** Given passage **
All simulations were performed using the GROMACS 4.5.4 version42,43, within the GROMOS 54a7 force field (FF)44. The Lennard-Jones interactions were truncated at 1.4 nm and using particle-mesh Ewald (PME)45 method for electrostatic interactions, also with a cut-off of 1.4 nm. The algorithm LINCS46,47 was used to constrain the chemical bonds of the peptides and the algorithm SETTLE48 was used in the case of water.

MD simulations analysis

MD simulations were performed to equilibrate the two engineered proteins at 25 °C and 37 °C. From MD simulations in water, at 25 °C and 37 °C, we computed the central structure (CS) of each engineered protein, for the last 15 ns of simulation time. These conformations minimize the RMSD variance when fitted against all other conformations of the trajectory, corresponding to the most populated conformation of the simulation. For these systems, we fitted the backbone and calculated the backbone RMSD (Root Mean Square Deviation). Then from the RMSD matrix, we extracted the most representative conformation of each simulation. The Secondary Structure (SS) profile was also computed by the Dictionary of Secondary Structure in Proteins (DSSP) method, from Kabsch and Sander (1983)49 that allows to calculate the percentage of each SS founded along the simulation time, using the hydrogen bond pattern. Both tools are implemented on GROMACS.

** Data supplied **
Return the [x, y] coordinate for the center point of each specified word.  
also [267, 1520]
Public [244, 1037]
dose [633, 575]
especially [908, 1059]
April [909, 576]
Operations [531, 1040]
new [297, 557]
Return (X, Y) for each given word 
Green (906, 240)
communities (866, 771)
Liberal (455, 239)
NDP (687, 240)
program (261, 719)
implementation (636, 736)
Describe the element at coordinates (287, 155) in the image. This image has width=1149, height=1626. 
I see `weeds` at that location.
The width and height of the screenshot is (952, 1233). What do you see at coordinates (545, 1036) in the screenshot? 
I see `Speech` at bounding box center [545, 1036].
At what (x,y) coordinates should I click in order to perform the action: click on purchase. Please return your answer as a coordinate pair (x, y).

** What the exercise asks **
Continue the methods passage on the molecular dynamics simulations of the engineered proteins, starting after its final sentence.

** Result of this exercise **
The average binding pocket size was determined measuring the distance between the center of mass of tyrosine 52 (Tyr52) and isoleucine 100 (Ile100), along time. These amino acids are in opposite directions and symmetrically arranged in the β-barrel for all protein models.

Molecular Docking and MD Simulations on 1-AMA/OBPs complexes

Docking experiments were performed using AutoDock Vina50 and prepared with the AutoDock Tools Software51. We used the Central Structures at each temperature, obtained from the first round of MD simulations for the docking experiments. AutoDock Vina requires a grid spacing of 1 Å, generating boxes with approximately 28 × 30 × 30 grid points, for all systems. It uses a combination of scoring function and an optimization algorithm, being fastest in predict poses. We used an exhaustiveness of 15, num_modes = 50 and energy range = 3. The amino acid residues of the proteins that interact with the 1-AMA were identified through the AutoDock tools at 25 °C and 37 °C. However, as the binding energies differ only in ~0.5–1.0 kcal/mol between the systems, at both temperatures, we look at docking results only to see the interaction binding mode and extract the best binding pose to proceed to MD simulations of the complexes.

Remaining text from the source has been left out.